Bonera 7: Specie nel primo tempo, la manovra rossoblu prevede tanti, tantissimi lanci lunghi per Di Vaio: Daniele giganteggia con il fisico e la determinazione. Si divide con Thiago Silva il capitano avversario, a lui tocca la parte più scomoda: gli uno contro uno, ma se la cava sempre egregiamente.

Thiago Silva 6: Sicuro e possente, tiene d’occhio senza problemi chiunque bazzichi dalle sue parti.

Antonini 5,5: Ronaldinho ha vita dura contro Raggi che non lo molla un attimo. Timoroso ed incerto, si sovrappone pochissimo, lasciando il compagno in balia degli avversari e la manovra del Milan priva di alternative pericolose

Pirlo 6: L’innesto di Mancini e la presenza di Seedorf non valgono a cambiare l’inerzia del gioco rossonero, che passa sempre dai suoi piedi. Certo, i ritmi del Milan non sono esattamente da cardiopalma, ma lui ci prova dall’inizio alla fine, riuscendo a creare almeno 2 nitide palle gol.

Ambrosini 6,5: Con l’assistenza di Pirlo, non perde mai di mano le redini del centrocampo, ma rispetto al bresciano, si inserisce più spesso e con più cattiveria. A 2’ dal termine, l’incrocio dei pali gli nega la strameritata gioia del gol.

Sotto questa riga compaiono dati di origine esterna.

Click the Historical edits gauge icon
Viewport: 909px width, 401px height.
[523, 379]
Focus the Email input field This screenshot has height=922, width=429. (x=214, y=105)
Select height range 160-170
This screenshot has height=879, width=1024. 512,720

Seedorf 5: “Gioca” un’ora come trequartista centrale: avrebbe l’arduo compito di suggerire per Borriello, Dinho e Mancini, ma non ci riesce mai, facendosi imbrigliare dai muscoli del centrocampo rossoblu. Al 26’ spreca un buon suggerimento di Mancini, ed ha un’unica attenuante: penetrare un avversario che tiene costantemente 9 uomini dietro la linea della palla non è impresa facile. (60’ Huntelaar 6: Si impegna per dare maggiore vivacità alla manovra rossonera e per togliere punti di riferimento. Al 68’ sfiora il gol su passaggio di Pirlo)

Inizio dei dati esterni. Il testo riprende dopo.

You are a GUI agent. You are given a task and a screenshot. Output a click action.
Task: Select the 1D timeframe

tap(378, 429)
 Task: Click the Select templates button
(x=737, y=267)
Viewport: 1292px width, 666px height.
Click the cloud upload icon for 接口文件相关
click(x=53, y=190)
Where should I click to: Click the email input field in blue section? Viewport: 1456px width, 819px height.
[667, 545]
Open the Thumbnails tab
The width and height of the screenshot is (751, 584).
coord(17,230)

Mancini 5,5: Era lecito aspettarsi di più, esattamente quanto non aspettarsi niente. All’esordio con la maglia del Milan, gioca un’ora a destra, dove riesce a confezionare un buon assist sciupato malamente da Seedorf, e un’ora a sinistra, dove colleziona un ottimo cross per Ambrosini. Ancora troppo poco, forza Amantino!

Ronaldinho 6: Raggi non lo perde di vista nemmeno nel tunnel degli spogliatoi, togliendogli letteralmente il fiato. Gli occorrono 50’ per puntarlo e saltarlo in uno contro uno, dopo di che prende coraggio e ci prova con decisione, ma la traversa, su angolo di Seedorf, gli dice di no. (78’ Beckham sv.)

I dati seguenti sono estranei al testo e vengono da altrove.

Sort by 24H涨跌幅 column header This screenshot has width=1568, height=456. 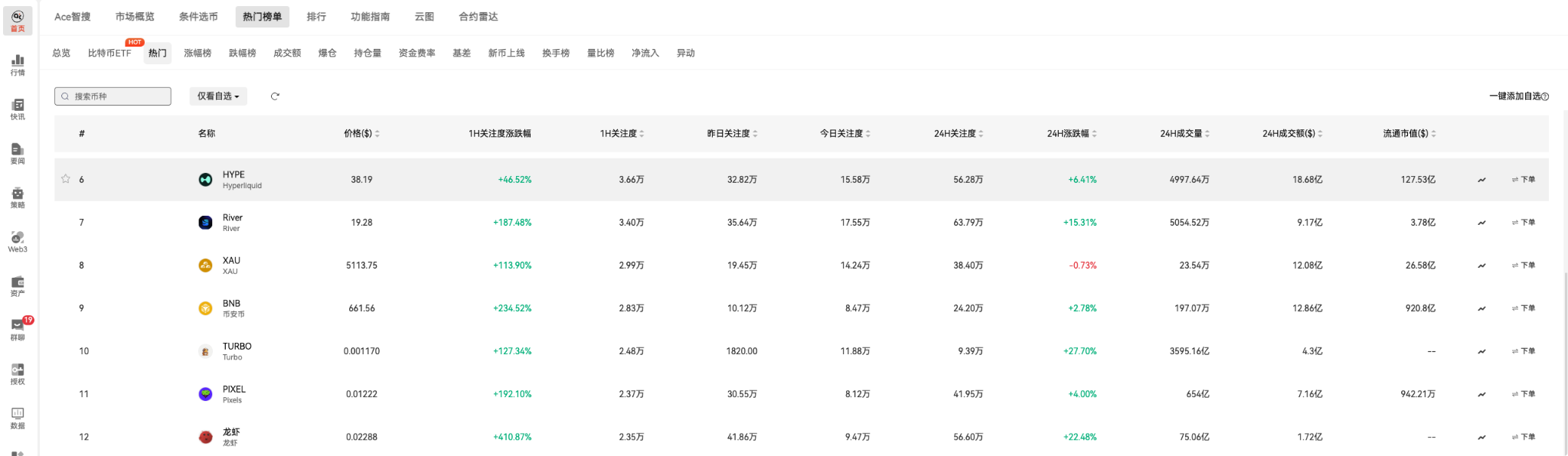1071,134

Borriello 7: La sua prestazione è l’emblema della partita del Milan: lasciato per un’ora a sgomitare da solo con Moras e Portanova, non si da mai per vinto. Corre, sbuffa, si defila, indietreggia, cercando tutte le soluzioni possibili, ma il suo lodevole impegno non ottiene ricompensa.

Leonardo 6: Dà fiducia a Mancini, tenendolo in campo per tutta la gara, e ad Huntelaar, buttandolo nella mischia prima del solito, ma non basta.